--- İncelenecek Metin ---
Eski çağlar, gerek yaşam tarzlarıyla gerek giyim kuşamları ile şimdinin geleneklerinden bir hayli farklı ve zaman zaman inanması güç ayrıntılarla dikkati büyük oranda çekmeyi başarıyor. Bir arkeolog, kazı çalışmaları esnasında inanması güç bir kafatasına rastladı ve ipuçlarının peşinden gitmeyi tercih etti.
Karşısına çıkan kafatası örneği, daha önce rastlamadığı türdendi. Bu kafatası, ne olduğu anlaşılamayan nesnelerle çepeçevre kaplanmış ve şaşırtıcı bir şekilde toprağın altında binlerce yıl korunmayı başarmıştı.
Peki bir arkeoloğun kazı sırasında çıkardığı kafatasının üzerindeki şeyler tam olarak neydi?
Eski Taş Çağı’na ait olan ve İtalya’nın Caviglione Mağarası’nda bulunan bir kafatası, sıra dışı ayrıntılara sahipti.
Arkeolog Emile Riviere tarafından 1872 yılında kazı çalışmaları sırasında ortaya çıkarılan bu iskelet, ilk etapta bir erkeğe ait zannedildi. Hatta bu sebeple iskelete “Mentone Adamı” lakabı takılmıştı.
Fakat arkeoloğun çalışmaları sonucunda bu cesedin bir kadına ait olduğu tespit edildi ve “Cavigliona Kadını” olarak anılmaya başladı. DNA incelemeleri sonucunda uzun boylu bu kadın vefat ettiğinde 37 yaşındaydı, muhtemelen birkaç doğum yapmıştı ve hâlihazırda hamileydi.
--- Verilen Kayıtlar ---
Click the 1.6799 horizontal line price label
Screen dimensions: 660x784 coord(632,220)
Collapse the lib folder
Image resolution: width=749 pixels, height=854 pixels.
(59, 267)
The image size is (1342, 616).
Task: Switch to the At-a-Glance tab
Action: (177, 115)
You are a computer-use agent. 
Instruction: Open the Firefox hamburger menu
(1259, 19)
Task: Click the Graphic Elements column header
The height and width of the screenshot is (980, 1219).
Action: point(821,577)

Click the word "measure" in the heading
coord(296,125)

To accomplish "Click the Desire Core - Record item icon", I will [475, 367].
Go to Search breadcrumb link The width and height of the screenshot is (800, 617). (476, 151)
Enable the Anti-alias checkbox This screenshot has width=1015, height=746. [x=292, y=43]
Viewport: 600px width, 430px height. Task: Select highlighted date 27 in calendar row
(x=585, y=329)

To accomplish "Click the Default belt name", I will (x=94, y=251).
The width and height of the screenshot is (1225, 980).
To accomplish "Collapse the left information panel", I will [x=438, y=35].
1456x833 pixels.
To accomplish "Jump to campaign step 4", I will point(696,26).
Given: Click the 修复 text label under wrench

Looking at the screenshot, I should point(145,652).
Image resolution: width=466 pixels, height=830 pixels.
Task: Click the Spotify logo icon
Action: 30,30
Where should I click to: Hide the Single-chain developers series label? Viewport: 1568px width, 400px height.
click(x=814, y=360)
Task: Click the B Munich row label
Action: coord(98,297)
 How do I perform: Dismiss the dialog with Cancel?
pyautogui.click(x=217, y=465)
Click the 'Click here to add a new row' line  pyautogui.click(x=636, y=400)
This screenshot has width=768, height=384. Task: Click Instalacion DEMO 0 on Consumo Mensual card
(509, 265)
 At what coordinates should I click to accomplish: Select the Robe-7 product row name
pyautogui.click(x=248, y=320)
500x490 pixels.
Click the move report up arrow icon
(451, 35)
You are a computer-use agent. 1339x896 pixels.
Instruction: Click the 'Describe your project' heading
---
## Görev 1
Caviglione kafatasına dair metnin son cümlesinde kadın hakkında verilen bilgileri sıralayın.
## Görev 2
Caviglione kafatasına dair metne göre aşağıdaki soruları yanıtlayın.
(a) İskelet hangi yıl ortaya çıkarıldı?
(b) İskelete ilk başta hangi lakap takıldı?
(c) Kafatası hangi ülkedeki hangi mağarada bulundu?
## Görev 3
Caviglione kafatasına dair metni son cümleden sonra sürdürün.

## Yanıt Alanı 1
Uzun boyluydu.
Öldüğünde 37 yaşındaydı.
Muhtemelen birkaç doğum yapmıştı.
Hamileydi.

## Yanıt Alanı 2
(a) 1872 yılında.
(b) "Mentone Adamı".
(c) İtalya'daki Caviglione Mağarası'nda.

## Yanıt Alanı 3
Dikkati çeken özelliği ise kafatasının küçük deniz kabuklarıyla ve kırmızı renkte geyik veya köpek dişleriyle kaplı olmasaydı. Bu deniz kabukları iç içe geçmişti ve âdeta bir başlığı anımsatıyordu.
Peki Cavigliona Kadını’nın kafatası, neden deniz kabuğu ve hayvan dişleriyle kaplıydı?
Aslında bu sorunun cevabı bir hayli tartışmalı. Eski Taş Çağı insanları, ölümden sonra yaşama inanıyordu ve vefat eden kişiye, mezara konulmadan önce böyle bir başlık takmak âdettendi.
Değerli eşyalar ve aksesuarlar, belirli bir sınıfa aitliğin göstergesiydi ve onları giyen ve takan kişiler, âdeta sosyal üstünlüklerini kanıtlardı. Bir diğer görüşe göre ise böyle bir başlığın gücün değil, kutsallığın bir işareti olduğuydu.
Böylece deniz kabuklarından ve hayvan dişlerinden oluşan bu aksesuarı, annelerin taktığına yönelik bir düşünce ortaya çıktı.
Cavigliona Kadını’nın dışında o dönemde yaşamış olup buna benzer bir başlık takan ikisi kadın olmak üzere üç kişi daha vardı. Bunlardan ilki 15 yaşındaki bir erkek çocuğu olan Arene Candide Prensi’ydi. Candide, Prens lakabını gömüldüğü olağanüstü teçhizata borçluydu ve kafatası, yüzlerce delikli kabuktan oluşan bir başlık ile çevriliydi.
Ostuni Kadını Delia ise tahmini olarak 27.000 yıl önce yaşamış hamile bir kadındı. Delia’nın başı, kırmızı toprak boyasıyla boyanmış bir başlıkla süslenmişti ve çeşitli kabuklar ve geyik dişleriyle kaplanmıştı.
Son olarak kazılar sonucunda cesedi 1989’da çıkarılan Paglicci Kadını da aynı dönemde yaşadığı diğer kadınlara benzer bir başlık ile gömülmüştü. Koyu sarı bir başlığın ön yüzünde yedi delikli geyik dişleri bulunmaktaydı.